階段を降りようとして、転げ落ちそうな恐怖を感じたことはありませんか?
そこには、高所恐怖症というより、身体の使い方が関係しているのかもしれません。
この記事では、階段を降りるという動作において身体に何が起こっているのかを考察します。
急いで階段を降りると転げ落ちそうな感覚にとらわれる
駅などでは、広くて長い階段を急いで降りなければならないことがありますよね。
その際に「転げ落ちそうで怖い」と感じる瞬間があると思います。
普段は高所恐怖症だと思っていない人でも、恐怖の感覚にとらわれることはあるでしょう。

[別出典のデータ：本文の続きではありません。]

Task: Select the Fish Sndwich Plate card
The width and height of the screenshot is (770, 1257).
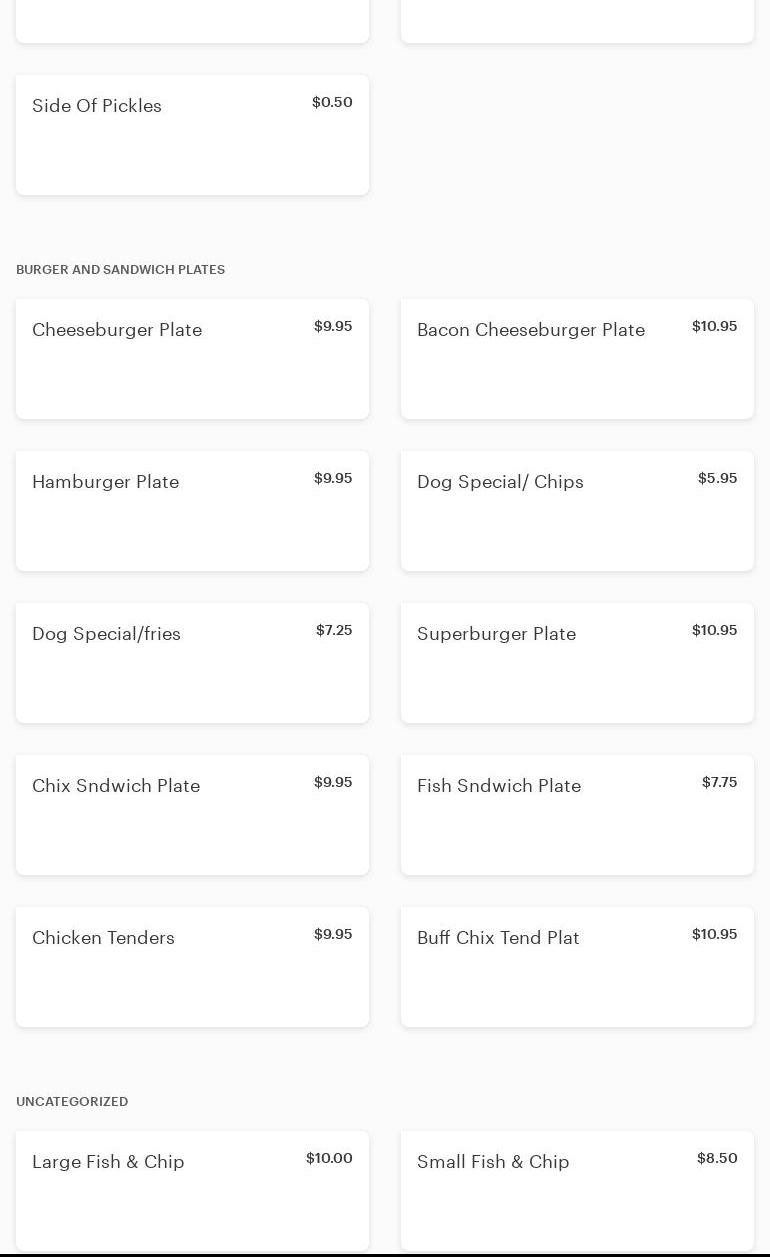Action: pyautogui.click(x=577, y=815)
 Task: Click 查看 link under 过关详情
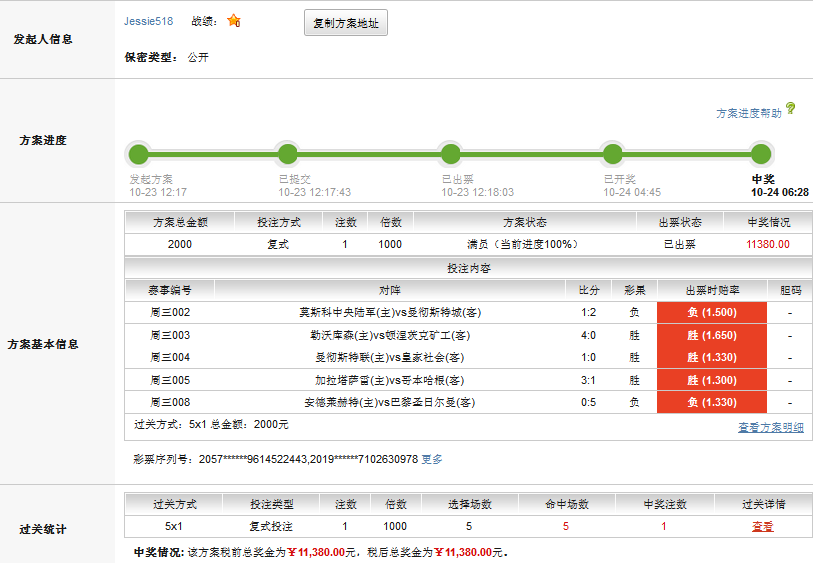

しかも、ホームに電車が到着しそうで、少しでも早く降りたいと思っているときほど、落ちそうな気になります。
どうしてそのような状態に陥ってしまうのでしょう?
安定して降りたいという焦りが身体に緊張を生み出す
階段を降りるということは、高いところから低いところへ移動することです。
低いところから高いところへ移動する、登るよりも降りる方が不安定な体勢で行うため、無意識に「身体を安定させて降りたい」と思うものです。
駅の階段では急いで「安定させて降りたい」ので、身体は緊張します。
緊張とは、頭を胴体に引っ込めてることなので、軸である脊椎が詰まり、連動して股関節や膝、足首も動きにくくなります。
前に進みたいのに重心は後ろに向う矛盾
このように全身が固まって動きにくくなった状態で階段を降りようと一歩を踏み出すと、バランスを保つために、どうしても上体を後ろに反らせなければなりません。
そして顔だけを下に向けて、足下を注視するのです。
さて、階段を降りる場合でも、進むべき方向は前です。
ところが、上体を反らせているため、体勢としては後ろに重心が向います。
つまり、前に進むという動作とバランスを取るための体勢のベクトルが相反しているのです。
だから、早く降りたくても降りられないのでしょう。
また、動作と体勢のベクトルの矛盾は、階段の高低差を余計に錯覚させることがあります。
安定させようと固まらせて、上体を反らすほど、「転げ落ちそう」という恐怖心は高まるのです。
股関節を使って前かがみになろう
逆に、「前かがみになる」と思いながら、階段を降りてみましょう。
股関節で曲がることも思い出します。
そうすると、上体の全てが連動して前に向い、脚もそれに合わせて一歩を踏み出してくれます。
「前かがみ」と思うだけで脊椎や股関節が緩んで、可動域が広がります。
このように全身の自由度を取り戻すことで、自然とバランスが取れるようになり、楽に階段を降りられるようになるのです。
おわりに
階段で「前かがみで降りる」と考えるのと、落ちたり、躓いたりしそうです。
でも、そもそも上体を反らせて、後ろの方向を意識しているものなので、前かがみくらいの思考の方が、全身でバランスをうまく取りながらスムーズに降りられることでしょう。